Is Thierry Guetta for real? As Mister Brainwash (MBW) he has mounted a succesful shows in LA (Life Is Beautiful) and NYC (Animal New York) and was commissioned to do the cover art to Madonna’s album Celebration.

Guetta plays the starring role Banksy’s documentary (prankumentary?) Exit Through The Gift Shop billed as ‘the world’s first street art disaster movie’.

First and foremost , he is a man with a video camera who films everything that moves. This might be a toilet flushing, a family meal, pranks on customers in his second-hand clothing store or star spotting (including a very pissed off looking Noel Gallagher).

There is no method in this madness until he stumbles upon the work of street art by chance. His cousin, aka Space Invader, introduces him to a nocturnal subculture of these guerrilla graffitti artists who take to the streets at night to leave their mark armed with spray cans stencils and varying degrees of artistic talent.

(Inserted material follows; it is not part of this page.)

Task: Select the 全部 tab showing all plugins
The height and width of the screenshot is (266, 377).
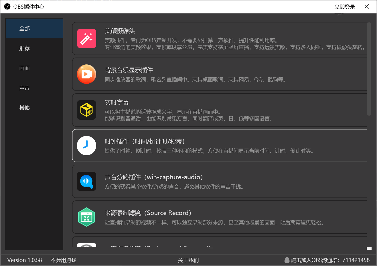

This anarchic world hooks Guetta and gives his filming a purpose. He tells anyone who asks that he is making a documentary but after finishing each film he stashes the spools away in boxes unwatched and often unlabeled. The way he tells it, it’s the buzz of capturing something on tape that feeds his addiction.

He befriends Shepard Fairey and we see the two putting up Fairey’s Orwellian OBEY posters.

Guetta’s tenuous command of the English language and borderline sanity makes him appear as a bumbling Poirot type character. It is his apparent naivety that makes him less threatening. He doesn’t come across as someone who is setting out to exploit his subjects.

On getting to know the work of street artists, the one illusive figure he hasn’t tracked down is Banksy who, unlike Fairey, goes to great lengths to preserve his anonymity. It is through Fairey that he gets a chance to meet the man behind the enigma. Such is his hero worship that Guetta puts himself entirely at Banksy’s disposal and drives hime to prime locations in LA where his work can be ‘exhibited’ .

Banksy’s terms are that he must always be filmed so that his face is not visible and he gets to check the films after each recording. (In this movie Banksy only appears as a hooded figure in the shadows and his speaking voice is digitally distorted).

When asked to produce the finished documentary from all his films, Guetta edits an unwatchable movie that seems tailored for viewers with  an attention span of thirty seconds.

Up to this point, the story seems improbable but believable.

Then the focus shifts as Guetta becomes not just a voyeur but an artist in his own right. Following Banksy’s advice to put all he has learnt from observing artists at work into practice, he devotes all his time, energy and money into a massive exhibition in LA using  Banksy’s highly successful Barely Legal show as a model.

What is patently obvious is that Guetta’s artistic abilities are highly limited or even non-existent. We never see him producing any ‘art’ himself. He employs a team to produce the works which brazenly copy ideas of Andy Warhol and Banksy himself.

The likelihood  is that the whole Guetta story is a fiction, but if it is no-one is letting on. The reviewer for Pop Matters put it well when he wrote that the film’s true motive is “to gauge whether the audience can tell the difference between something beautiful yet risen from the street or something only made to appear as such”.

Hoax or not, the movie is very effective in exposing the absurdity of wealthy collectors with more money than sense scrabbling desperately to invest in the next big thing and willing to risk shelling out for what may later prove to be another line of emperor’s new clothes.